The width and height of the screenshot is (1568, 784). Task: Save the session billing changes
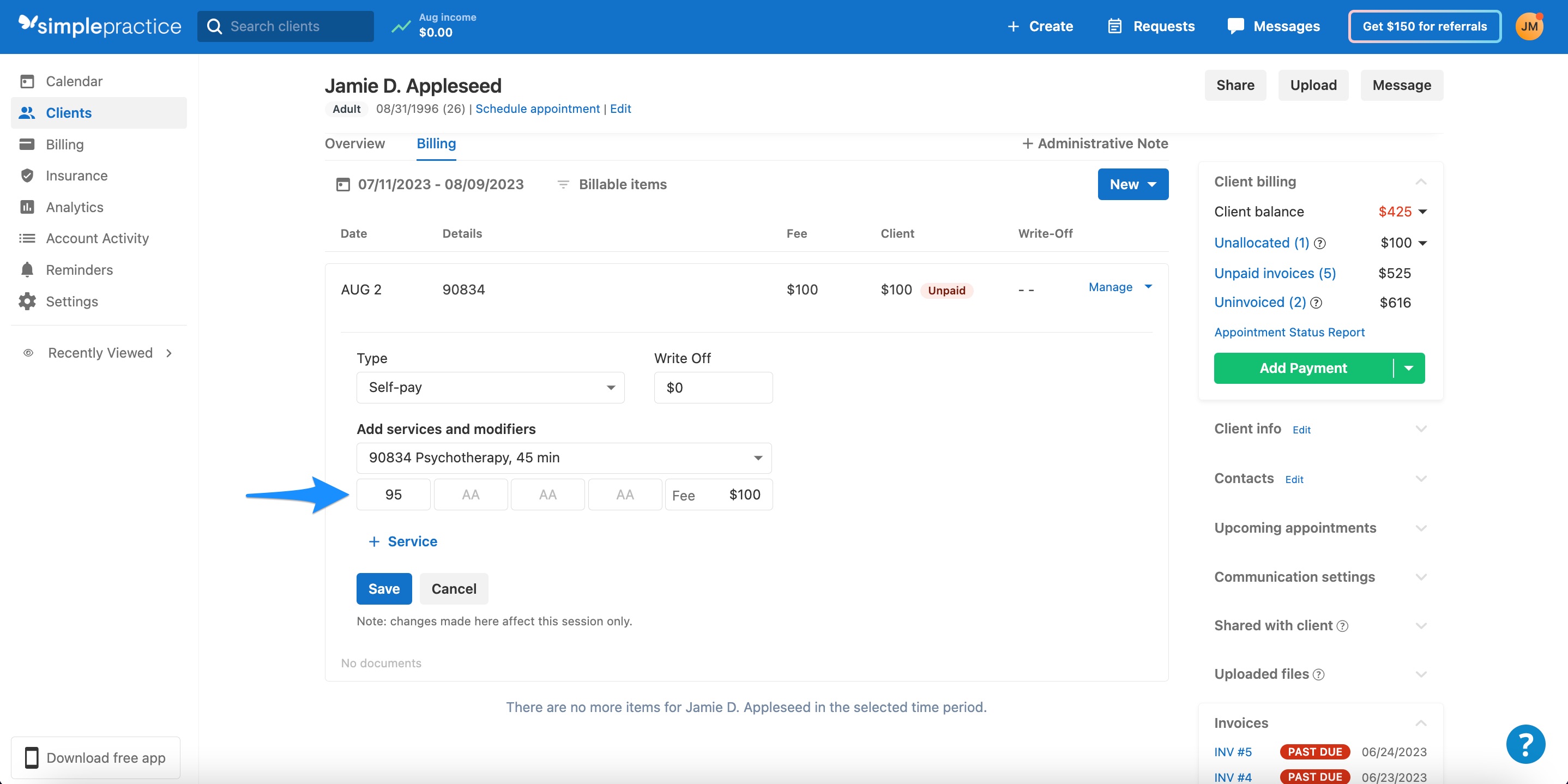[x=383, y=589]
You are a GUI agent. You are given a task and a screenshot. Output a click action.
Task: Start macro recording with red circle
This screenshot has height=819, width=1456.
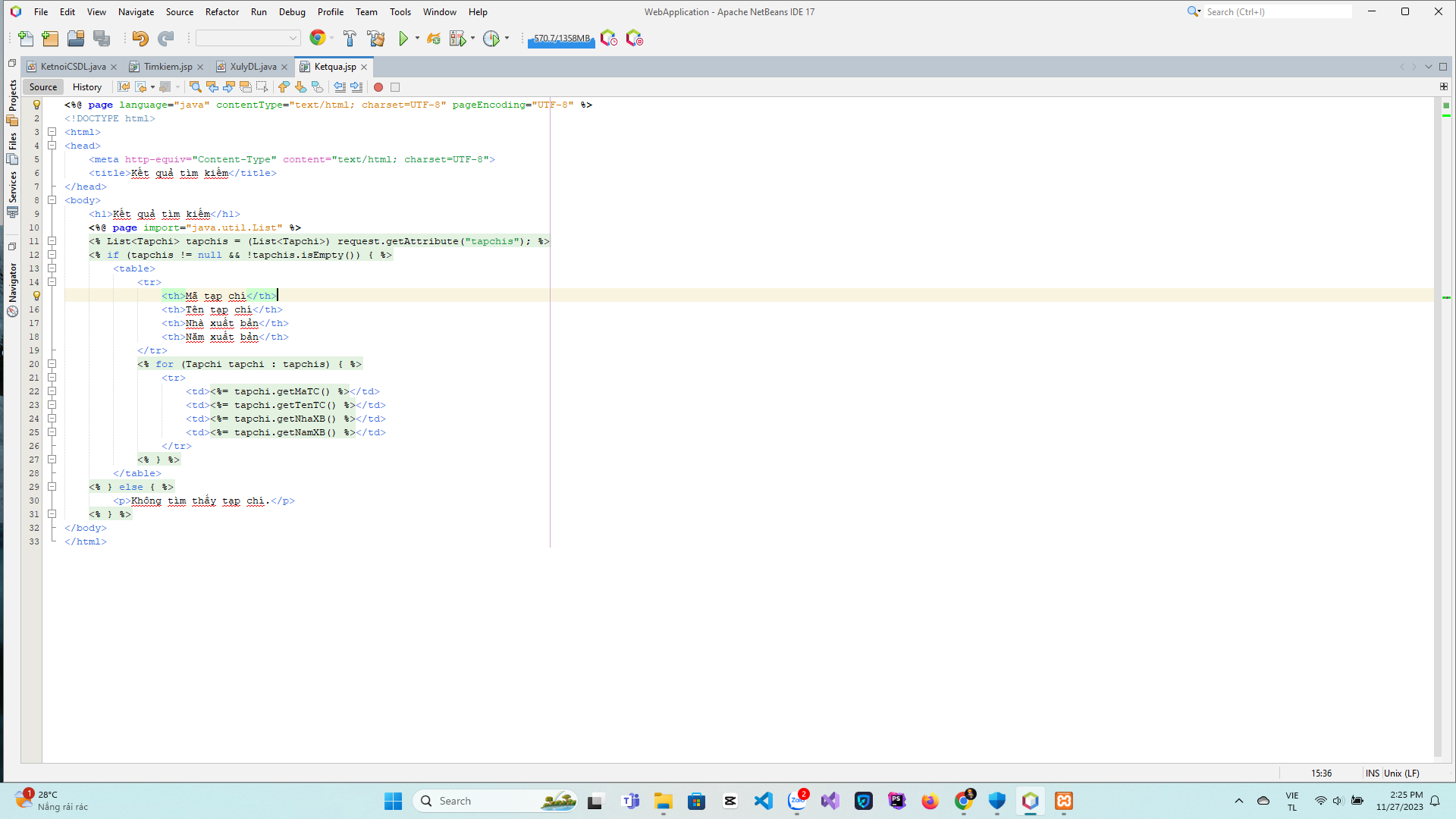[x=378, y=87]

====================

▸ **WHAT THE EXERCISE ASKS**: Your copy should be the entries retyped exactly, with no images in it.

▸ **ANSWER SPACE**:
The width and height of the screenshot is (1568, 784). Task: Save the session billing changes
[x=383, y=589]
You are a GUI agent. You are given a task and a screenshot. Output a click action.
Task: Start macro recording with red circle
This screenshot has height=819, width=1456.
[x=378, y=87]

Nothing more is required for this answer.